Exercise:
Output only the lines from the one holding "[testing] (579, 30)" to the end of the data below, please, copied exactly.

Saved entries
= Beginning of Section =
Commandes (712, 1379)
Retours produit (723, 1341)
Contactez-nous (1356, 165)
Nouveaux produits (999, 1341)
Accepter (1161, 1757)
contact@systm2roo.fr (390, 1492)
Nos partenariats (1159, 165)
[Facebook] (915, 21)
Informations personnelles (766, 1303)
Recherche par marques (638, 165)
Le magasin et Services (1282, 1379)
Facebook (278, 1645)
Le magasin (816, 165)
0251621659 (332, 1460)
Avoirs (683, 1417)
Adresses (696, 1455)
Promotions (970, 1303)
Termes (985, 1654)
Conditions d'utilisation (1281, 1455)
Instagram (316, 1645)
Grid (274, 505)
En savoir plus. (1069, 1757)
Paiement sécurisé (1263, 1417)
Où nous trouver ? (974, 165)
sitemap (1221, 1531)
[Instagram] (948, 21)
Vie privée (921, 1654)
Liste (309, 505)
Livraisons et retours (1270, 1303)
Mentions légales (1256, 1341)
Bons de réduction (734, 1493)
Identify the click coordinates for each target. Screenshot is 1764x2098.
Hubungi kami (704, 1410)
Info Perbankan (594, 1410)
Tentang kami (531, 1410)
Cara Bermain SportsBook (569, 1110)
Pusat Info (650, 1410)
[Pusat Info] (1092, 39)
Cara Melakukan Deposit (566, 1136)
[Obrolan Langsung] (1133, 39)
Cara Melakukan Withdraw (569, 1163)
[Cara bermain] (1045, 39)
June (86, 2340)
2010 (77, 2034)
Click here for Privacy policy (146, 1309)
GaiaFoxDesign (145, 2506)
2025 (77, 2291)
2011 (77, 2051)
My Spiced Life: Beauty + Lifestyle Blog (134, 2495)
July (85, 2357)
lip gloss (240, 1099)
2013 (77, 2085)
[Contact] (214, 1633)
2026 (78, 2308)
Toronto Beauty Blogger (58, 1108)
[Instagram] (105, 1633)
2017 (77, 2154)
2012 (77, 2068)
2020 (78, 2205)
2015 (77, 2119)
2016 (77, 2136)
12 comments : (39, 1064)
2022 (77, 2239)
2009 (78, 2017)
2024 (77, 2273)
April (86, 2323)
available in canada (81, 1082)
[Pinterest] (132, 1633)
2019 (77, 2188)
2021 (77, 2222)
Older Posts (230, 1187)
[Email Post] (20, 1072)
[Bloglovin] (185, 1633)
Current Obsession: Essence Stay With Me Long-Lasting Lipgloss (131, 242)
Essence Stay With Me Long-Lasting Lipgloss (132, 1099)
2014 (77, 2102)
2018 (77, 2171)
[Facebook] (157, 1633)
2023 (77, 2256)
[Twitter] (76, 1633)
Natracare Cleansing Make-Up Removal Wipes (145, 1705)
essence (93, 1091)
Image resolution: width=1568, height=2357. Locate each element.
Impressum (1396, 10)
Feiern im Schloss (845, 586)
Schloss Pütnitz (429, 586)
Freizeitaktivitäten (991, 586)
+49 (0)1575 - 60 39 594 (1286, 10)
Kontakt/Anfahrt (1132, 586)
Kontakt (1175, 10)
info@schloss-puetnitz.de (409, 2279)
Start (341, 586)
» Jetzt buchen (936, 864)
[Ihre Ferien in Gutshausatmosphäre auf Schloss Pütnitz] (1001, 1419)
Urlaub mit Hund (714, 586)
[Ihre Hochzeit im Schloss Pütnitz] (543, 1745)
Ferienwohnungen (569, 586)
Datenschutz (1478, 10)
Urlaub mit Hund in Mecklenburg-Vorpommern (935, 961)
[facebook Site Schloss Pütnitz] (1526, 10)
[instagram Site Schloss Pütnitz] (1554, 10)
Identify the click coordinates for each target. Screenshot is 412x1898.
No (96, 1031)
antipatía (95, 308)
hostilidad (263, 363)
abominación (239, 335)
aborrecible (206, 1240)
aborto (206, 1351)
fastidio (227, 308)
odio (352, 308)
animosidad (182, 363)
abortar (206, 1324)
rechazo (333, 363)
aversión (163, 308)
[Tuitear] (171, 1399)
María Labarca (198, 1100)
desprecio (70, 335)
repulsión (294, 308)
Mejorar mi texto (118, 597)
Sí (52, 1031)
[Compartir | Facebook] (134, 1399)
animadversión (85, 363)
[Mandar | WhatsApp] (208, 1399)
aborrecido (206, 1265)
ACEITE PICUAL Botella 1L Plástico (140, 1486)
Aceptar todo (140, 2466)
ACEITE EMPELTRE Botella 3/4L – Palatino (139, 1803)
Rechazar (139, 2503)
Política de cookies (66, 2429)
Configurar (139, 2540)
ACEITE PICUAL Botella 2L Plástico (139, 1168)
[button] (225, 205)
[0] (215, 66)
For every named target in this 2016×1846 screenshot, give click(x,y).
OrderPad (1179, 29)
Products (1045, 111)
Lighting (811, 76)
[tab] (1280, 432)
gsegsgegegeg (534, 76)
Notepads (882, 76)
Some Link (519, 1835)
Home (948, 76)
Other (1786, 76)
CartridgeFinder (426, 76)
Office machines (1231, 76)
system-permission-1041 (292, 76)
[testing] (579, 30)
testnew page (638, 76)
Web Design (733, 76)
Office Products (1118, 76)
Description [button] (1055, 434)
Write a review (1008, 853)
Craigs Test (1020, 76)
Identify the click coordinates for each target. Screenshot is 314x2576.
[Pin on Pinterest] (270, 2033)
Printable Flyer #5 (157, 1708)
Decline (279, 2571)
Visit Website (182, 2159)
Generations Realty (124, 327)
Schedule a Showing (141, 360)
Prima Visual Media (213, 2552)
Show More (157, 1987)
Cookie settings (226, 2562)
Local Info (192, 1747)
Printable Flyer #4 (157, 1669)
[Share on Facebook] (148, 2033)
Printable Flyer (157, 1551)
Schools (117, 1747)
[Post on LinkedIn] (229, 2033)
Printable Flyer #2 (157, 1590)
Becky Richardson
= End of Section =
Response to this exercise:
[testing] (579, 30)
testnew page (638, 76)
Web Design (733, 76)
Office Products (1118, 76)
Description [button] (1055, 434)
Write a review (1008, 853)
Craigs Test (1020, 76)
Identify the click coordinates for each target. Screenshot is 314x2576.
[Pin on Pinterest] (270, 2033)
Printable Flyer #5 (157, 1708)
Decline (279, 2571)
Visit Website (182, 2159)
Generations Realty (124, 327)
Schedule a Showing (141, 360)
Prima Visual Media (213, 2552)
Show More (157, 1987)
Cookie settings (226, 2562)
Local Info (192, 1747)
Printable Flyer #4 (157, 1669)
[Share on Facebook] (148, 2033)
Printable Flyer (157, 1551)
Schools (117, 1747)
[Post on LinkedIn] (229, 2033)
Printable Flyer #2 (157, 1590)
Becky Richardson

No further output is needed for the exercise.